GIVEN EXERCISE
Copy the stretch of items from the line containing "This screenshot has height=425, width=429." through the line containing "[x=82, y=574]", keeping each line unchanged.

EXERCISE INPUT
================================
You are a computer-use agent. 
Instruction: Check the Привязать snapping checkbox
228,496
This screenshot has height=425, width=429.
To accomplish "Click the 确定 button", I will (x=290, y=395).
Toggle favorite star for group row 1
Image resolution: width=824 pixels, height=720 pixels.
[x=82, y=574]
================================
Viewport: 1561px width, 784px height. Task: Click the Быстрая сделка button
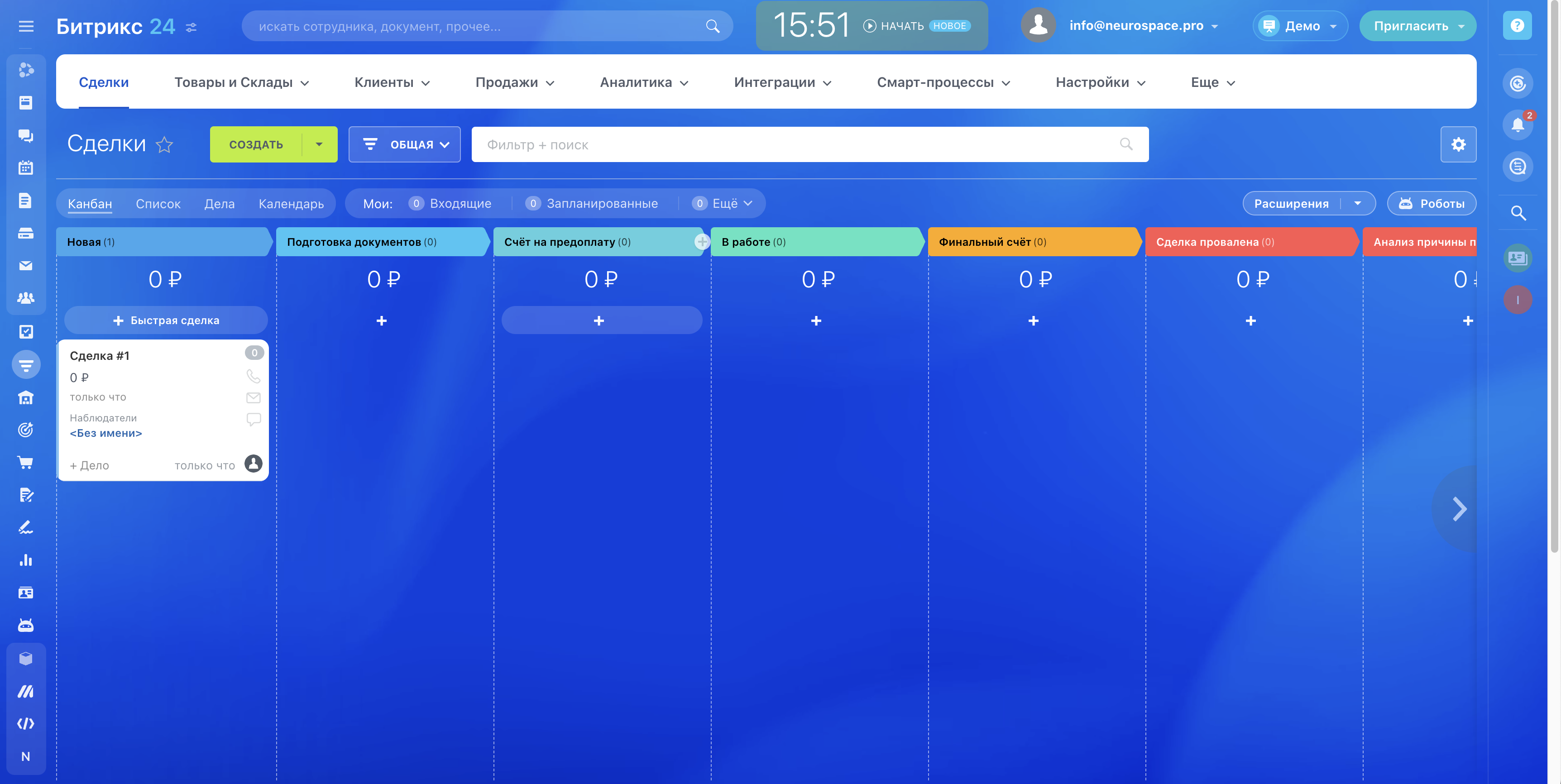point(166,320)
================================
RESULT
This screenshot has height=425, width=429.
To accomplish "Click the 确定 button", I will (x=290, y=395).
Toggle favorite star for group row 1
Image resolution: width=824 pixels, height=720 pixels.
[x=82, y=574]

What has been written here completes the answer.